Being a warrior means that I do not shrink from the challenge, no matter how hard and scary it might be. I go to all the hard places, the places I went to with him. I go to our favorite trails, our favorite campgrounds, and gaze upon our favorite mountains, even though doing so fills me with so much grief that I feel I will literally vomit. However, I do not let fear or grief own me. I face these spots that remind me of all of my pain, because they also remind me of all of my joy. On my wedding anniversary, I climbed a mountain that gave me a full view of Mount Rainier – the mountain that took John’s life. I sat there, for an hour, gazing on the mountain that is both my husbands death bed and the place where his soul now flies free. I meditated with my eyes closed and opened my heart to his soul. I allowed him to fill me with light and love, so that I might have the strength I need to keep getting up every day. I do not let my fear cause me to run away.
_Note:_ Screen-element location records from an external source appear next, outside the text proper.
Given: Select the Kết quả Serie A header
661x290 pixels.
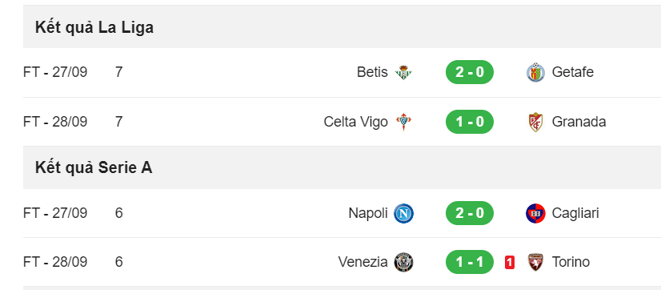Looking at the screenshot, I should tap(94, 167).
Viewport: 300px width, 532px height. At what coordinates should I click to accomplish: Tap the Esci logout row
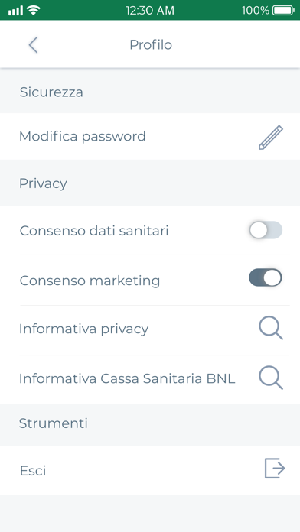(x=150, y=471)
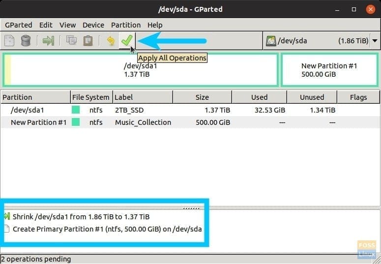
Task: Click the New partition toolbar icon
Action: pos(9,41)
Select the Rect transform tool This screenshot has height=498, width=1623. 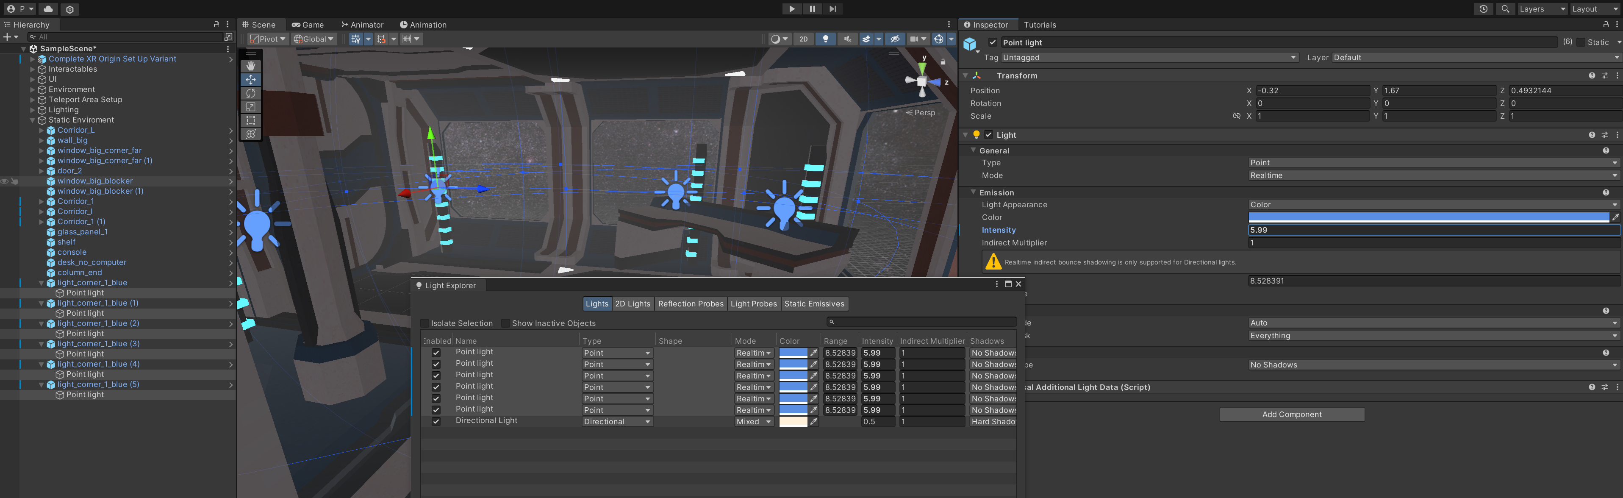click(251, 120)
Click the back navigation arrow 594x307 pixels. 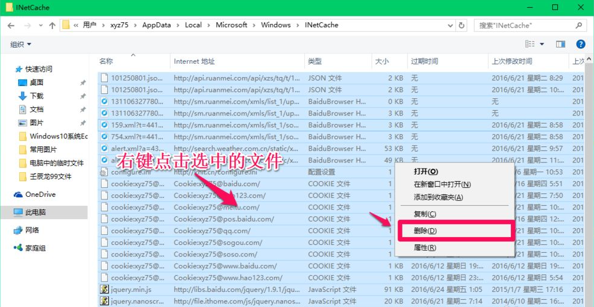pyautogui.click(x=11, y=25)
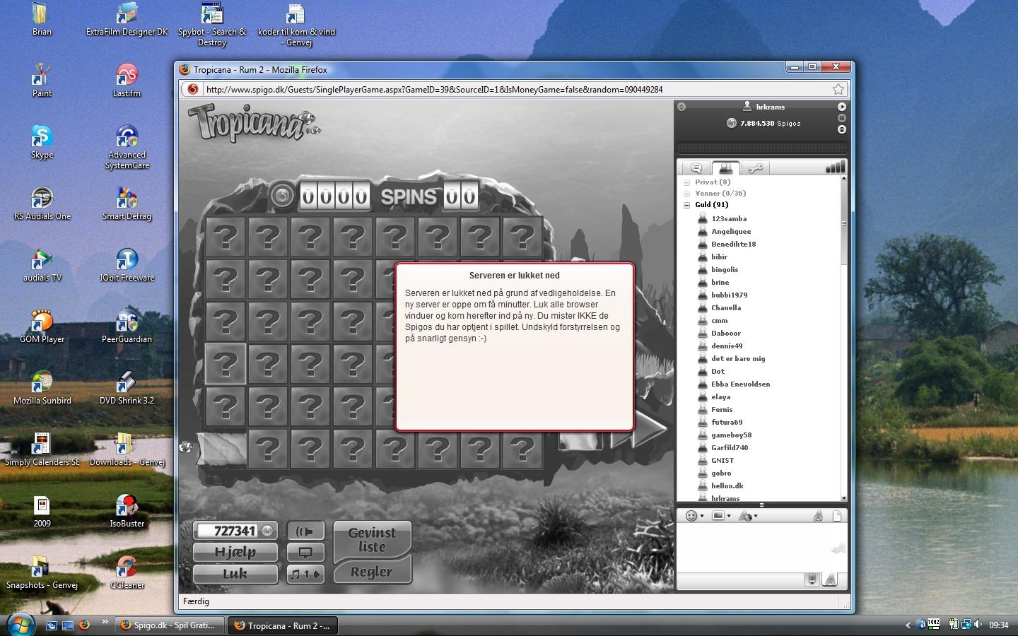The width and height of the screenshot is (1018, 636).
Task: Click the user list scrollbar down arrow
Action: click(843, 497)
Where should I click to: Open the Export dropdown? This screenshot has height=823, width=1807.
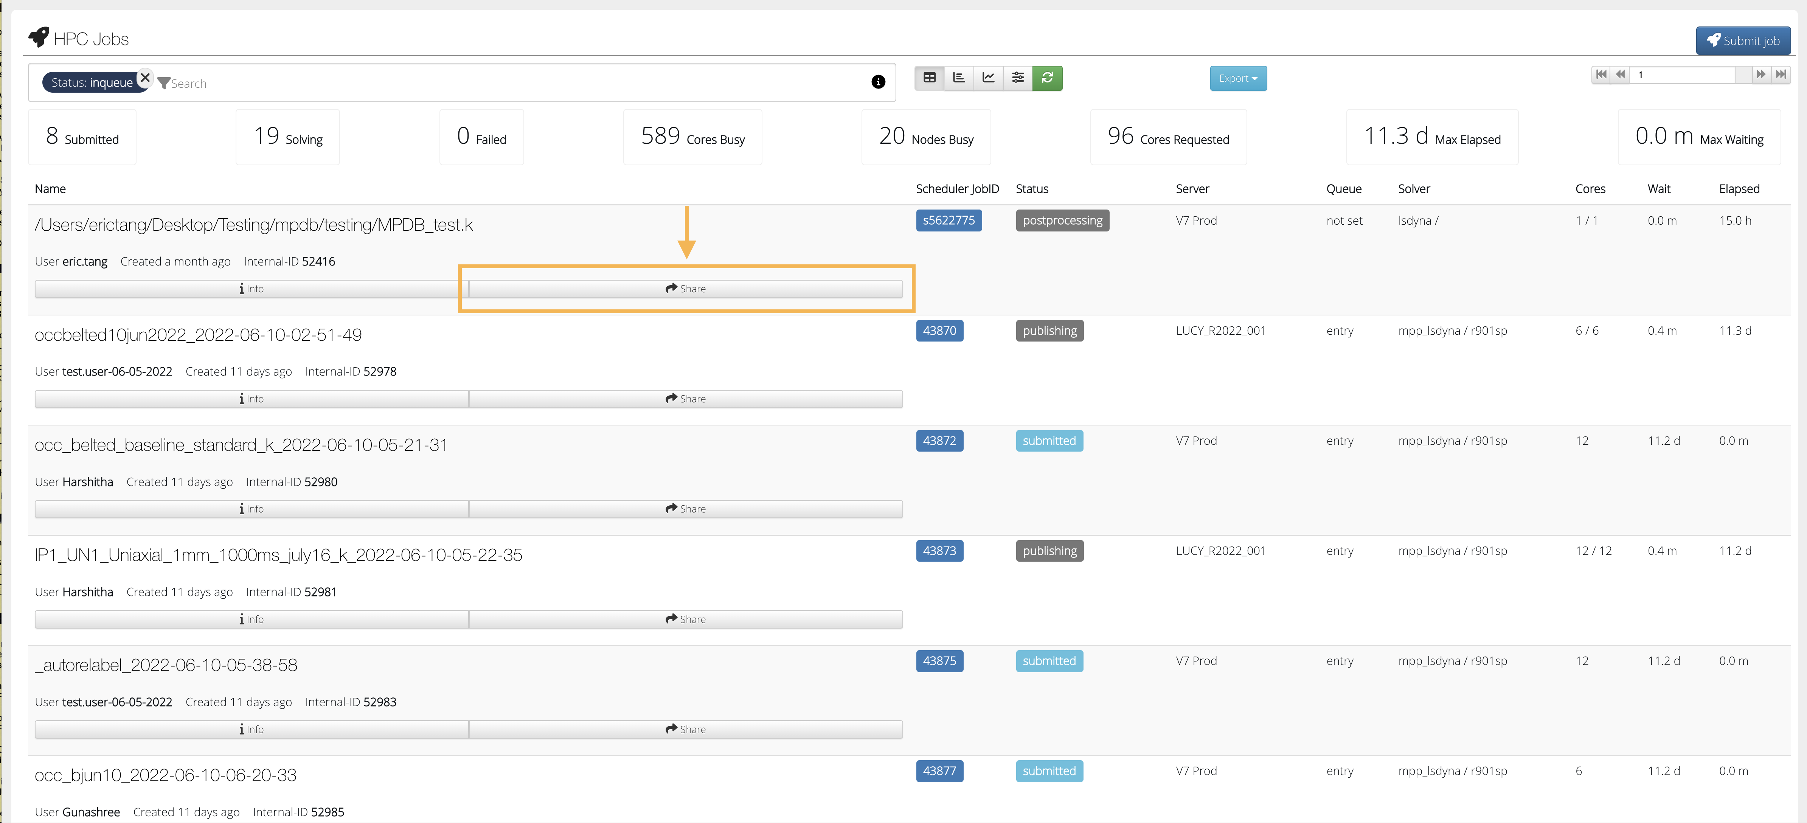tap(1237, 79)
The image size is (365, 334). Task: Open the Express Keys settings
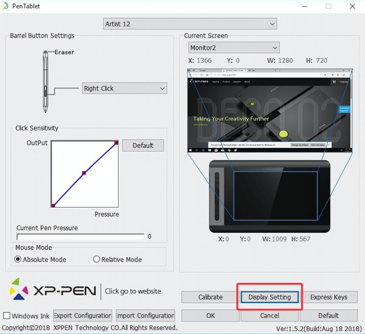point(329,297)
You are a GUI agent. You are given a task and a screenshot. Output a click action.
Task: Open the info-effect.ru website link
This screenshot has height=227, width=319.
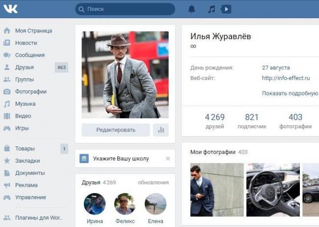pyautogui.click(x=286, y=78)
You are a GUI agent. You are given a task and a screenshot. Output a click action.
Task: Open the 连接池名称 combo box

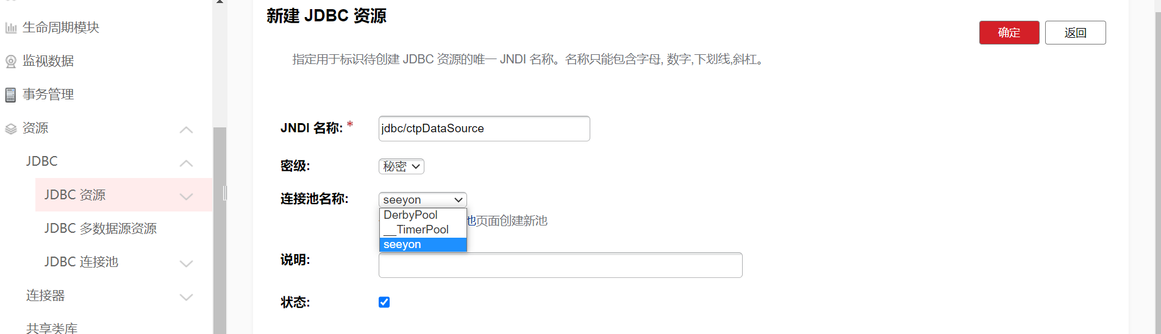[423, 200]
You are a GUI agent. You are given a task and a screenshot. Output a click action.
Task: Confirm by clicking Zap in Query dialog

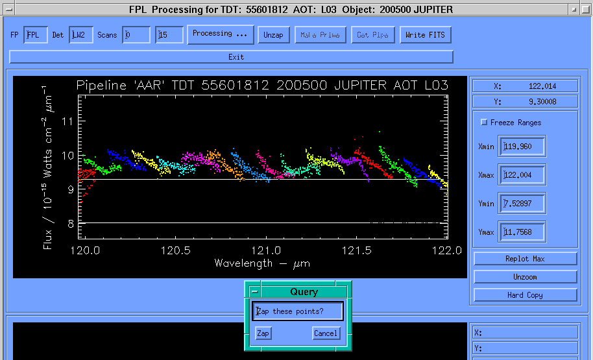pos(263,333)
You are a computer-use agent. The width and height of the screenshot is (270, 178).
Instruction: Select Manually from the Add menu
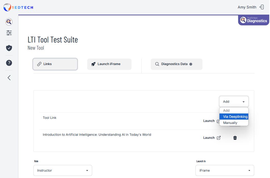pos(230,123)
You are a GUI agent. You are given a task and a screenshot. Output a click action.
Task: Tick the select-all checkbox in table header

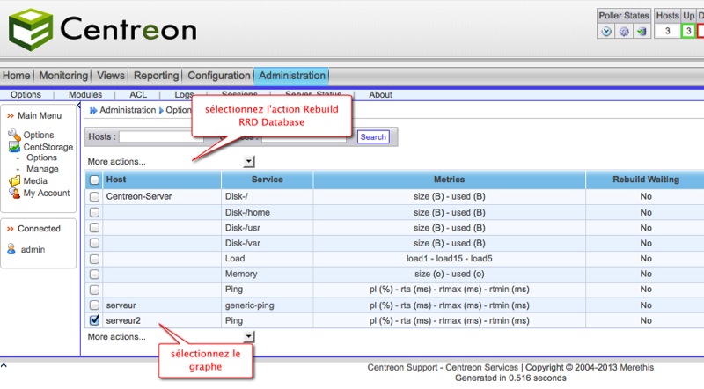94,180
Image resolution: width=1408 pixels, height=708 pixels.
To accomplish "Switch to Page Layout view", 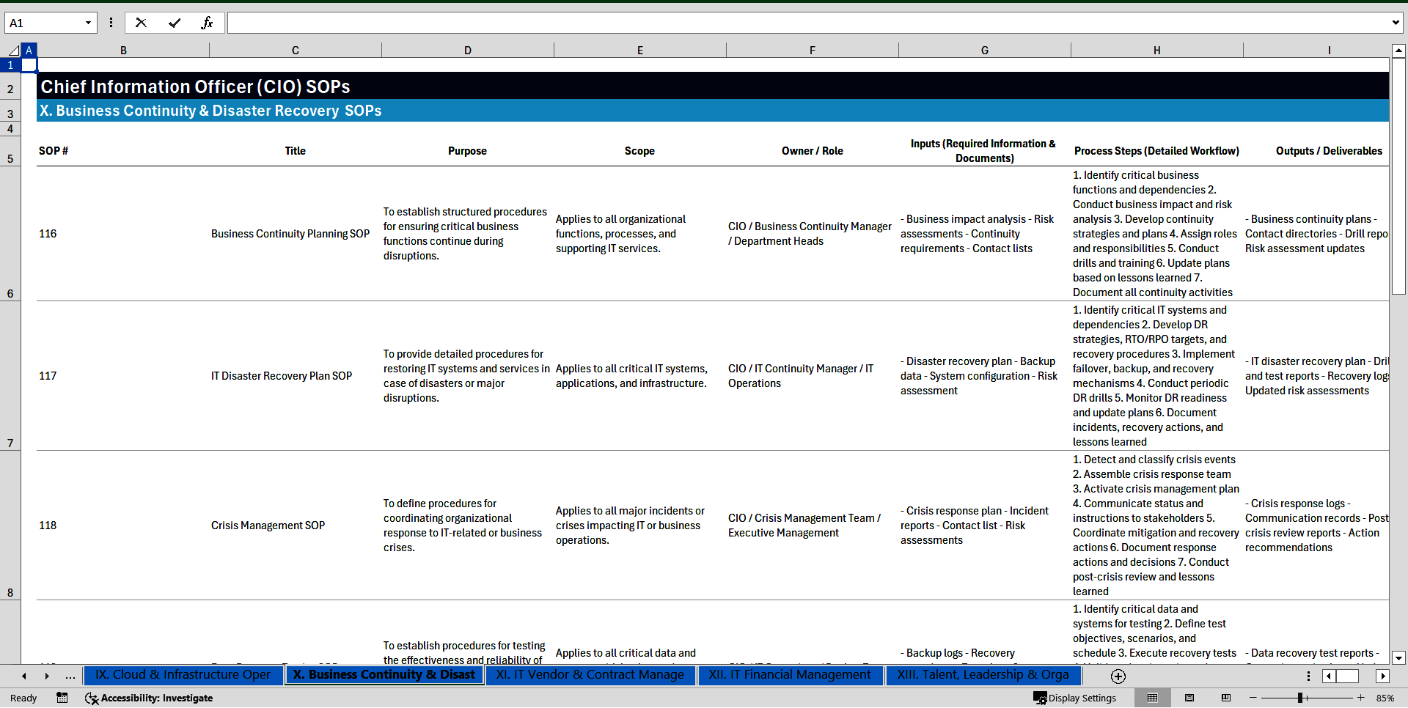I will pyautogui.click(x=1189, y=698).
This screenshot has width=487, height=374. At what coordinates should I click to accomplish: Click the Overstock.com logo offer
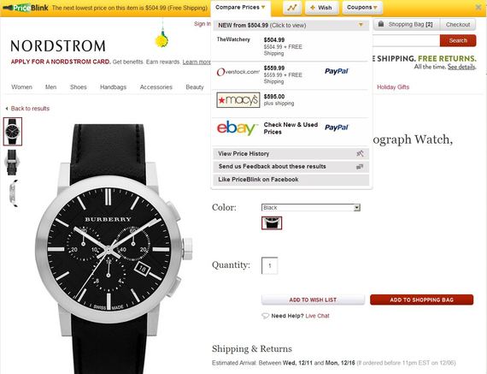tap(238, 72)
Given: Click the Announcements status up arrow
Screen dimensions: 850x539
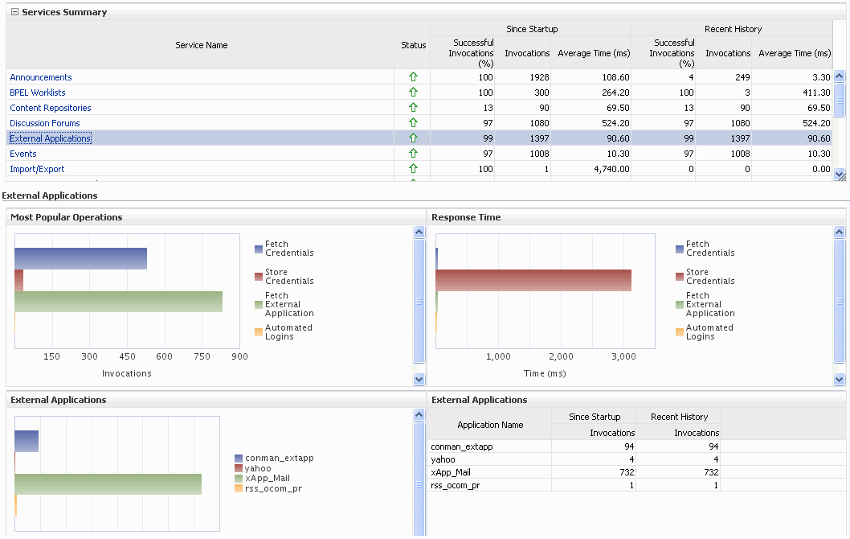Looking at the screenshot, I should click(413, 76).
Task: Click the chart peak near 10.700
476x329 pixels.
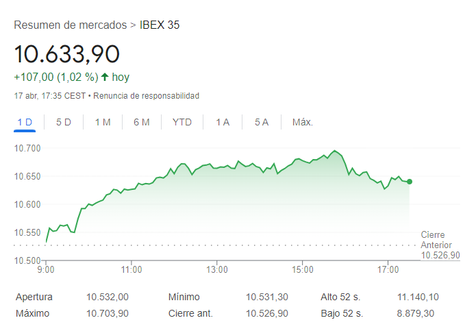Action: click(334, 151)
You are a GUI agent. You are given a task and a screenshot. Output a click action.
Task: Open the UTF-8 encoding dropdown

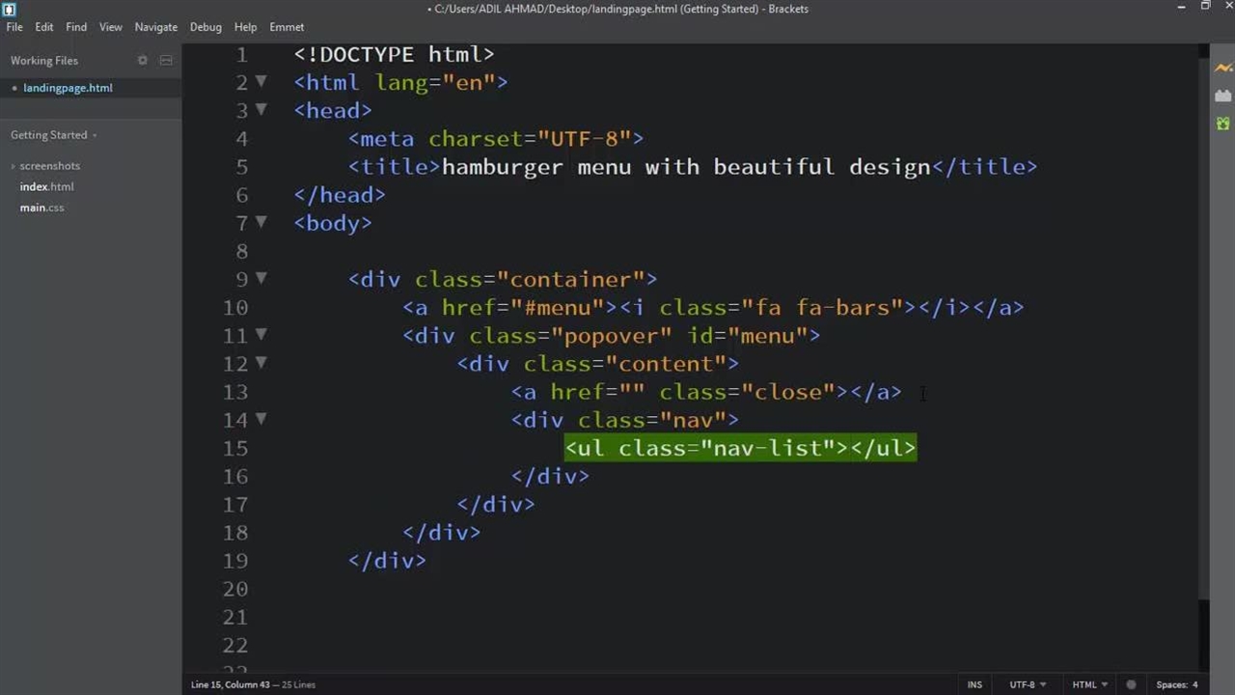1027,684
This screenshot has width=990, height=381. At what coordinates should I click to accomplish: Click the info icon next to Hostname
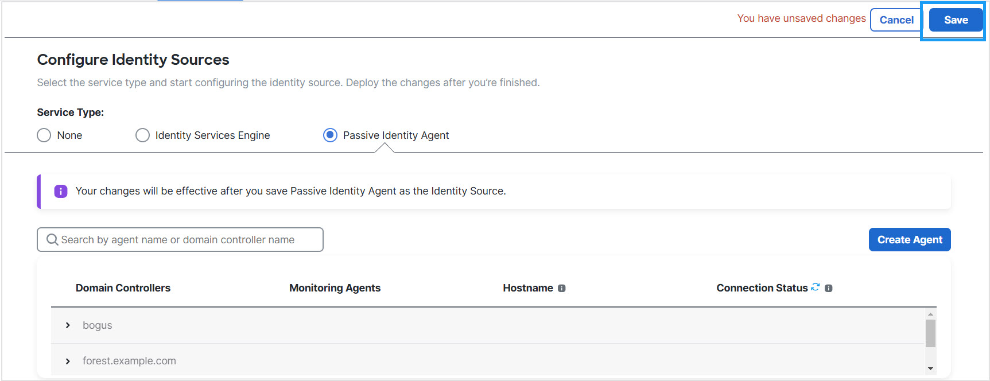pyautogui.click(x=561, y=288)
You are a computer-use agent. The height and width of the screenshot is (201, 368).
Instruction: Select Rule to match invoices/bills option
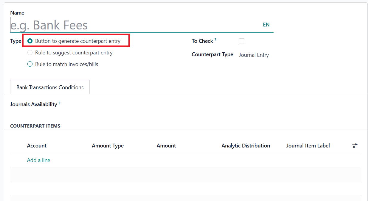pos(30,64)
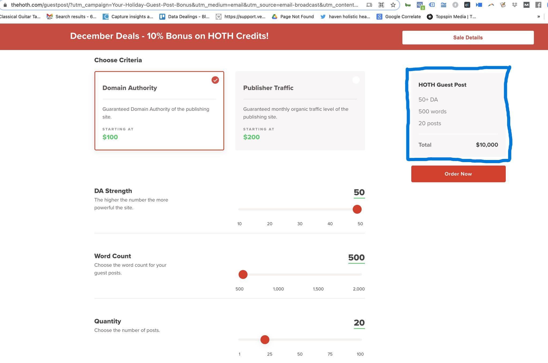Click the Sale Details button
This screenshot has height=363, width=548.
coord(468,37)
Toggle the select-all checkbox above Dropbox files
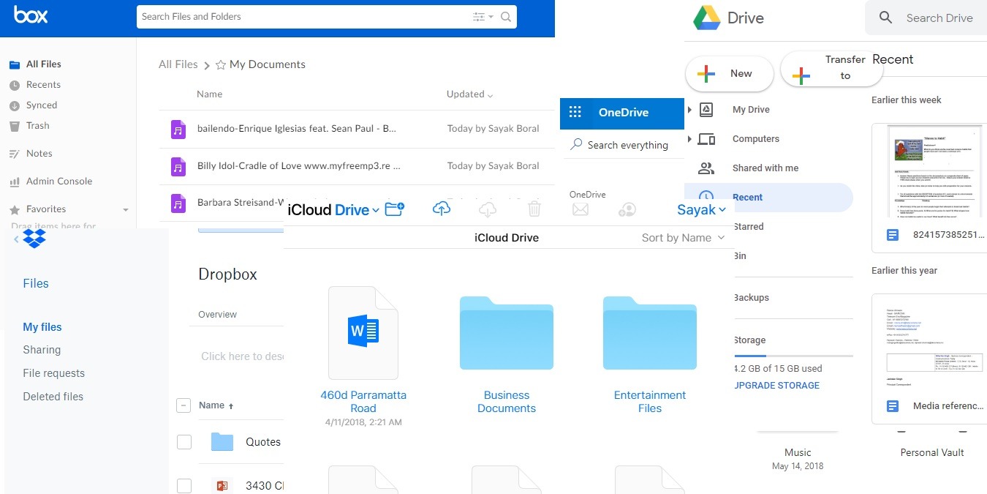This screenshot has width=987, height=494. coord(184,405)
Running away from grief would mean running away from John.

Being a warrior means that I lean in and move through the pain, rather than locking it up inside. I cry all the tears, write all the words, and feel all the feelings. I do not stay on the periphery of my opponent, I lean in to the center. I do not aim for the board with my palm, I aim through the board and allow my force to flow through. The way out is through. Being a warrior means being true to my path. I sit in my darkness even if none of you understand my ways or can cope with sitting in the darkness with me. Being a warrior means knowing that life is messy and that one can’t always be graceful through it all. I face the mess. I face the rest of my life, not knowing where it will take me.

Being a warrior means baring it all. I stand before you, naked, on top of a mountain. Having been on the front lines, I’m bullet ridden, bleeding, covered in filth, hair ripped out, with shrapnel buried in my burnt and charred skin. Some of you can’t handle me in this state and find it too overwhelming to be on the battlefield among all the gore. Still, I stand here on this mountain, naked, in my most damaged and horrific state for you all to see, because this is my truth – I am a warrior.